== TO DO ==
From the data below, return the exact lines starting at the line containing "Given: Expand the Searched memory step" and ending at the line containing "Image resolution: width=1166", both included, and nothing else.

== DATA EXCERPTS ==
= = =

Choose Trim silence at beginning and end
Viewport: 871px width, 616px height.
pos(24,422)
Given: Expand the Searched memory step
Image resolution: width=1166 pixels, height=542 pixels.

= = =

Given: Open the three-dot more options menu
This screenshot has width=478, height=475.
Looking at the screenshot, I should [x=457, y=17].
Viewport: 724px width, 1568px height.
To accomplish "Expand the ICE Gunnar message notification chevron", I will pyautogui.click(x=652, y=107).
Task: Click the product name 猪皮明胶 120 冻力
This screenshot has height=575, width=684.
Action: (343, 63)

= = =

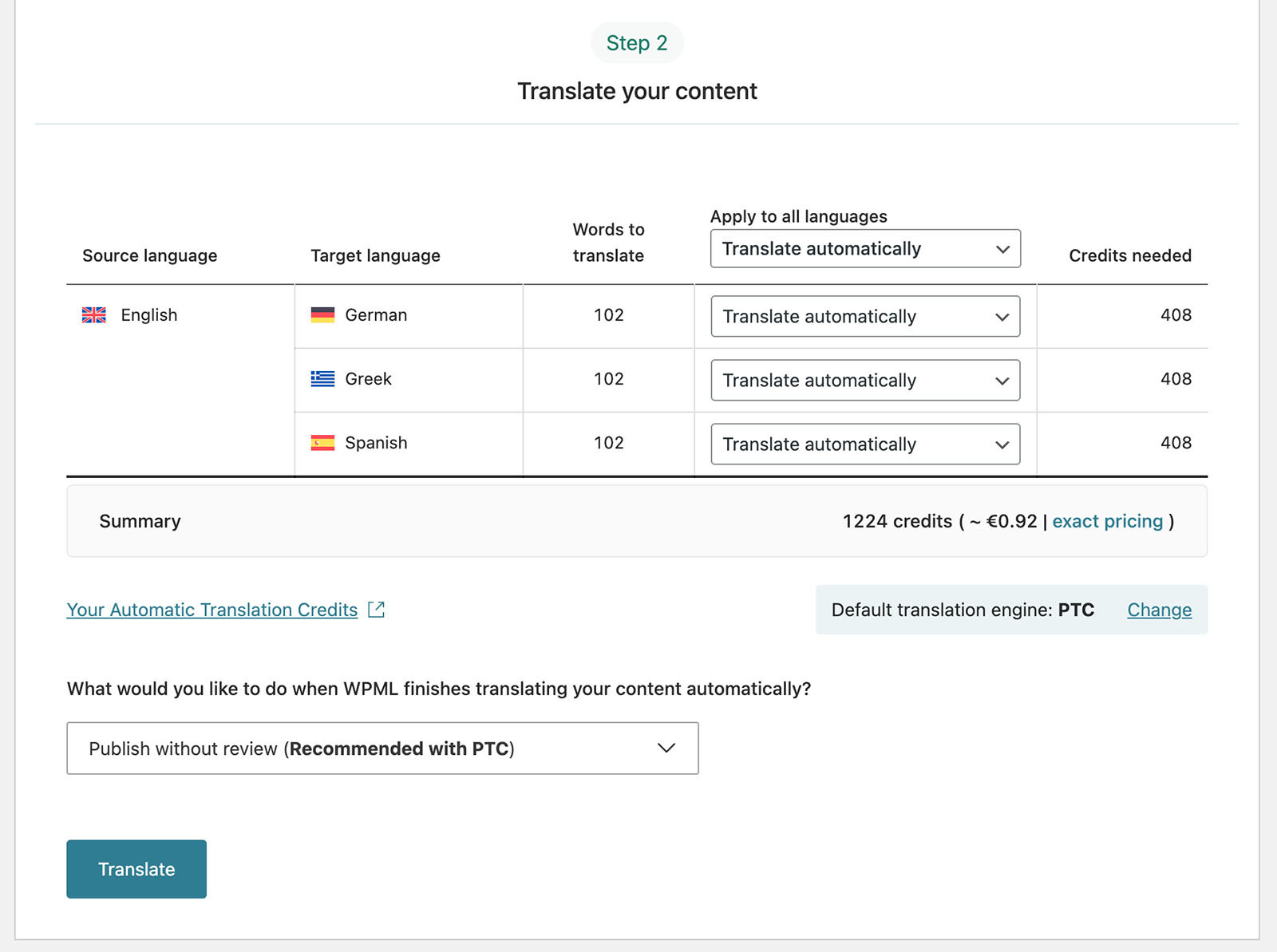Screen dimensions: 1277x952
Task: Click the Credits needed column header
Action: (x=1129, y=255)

= = =

== OUTPUT ==
Given: Expand the Searched memory step
Image resolution: width=1166 pixels, height=542 pixels.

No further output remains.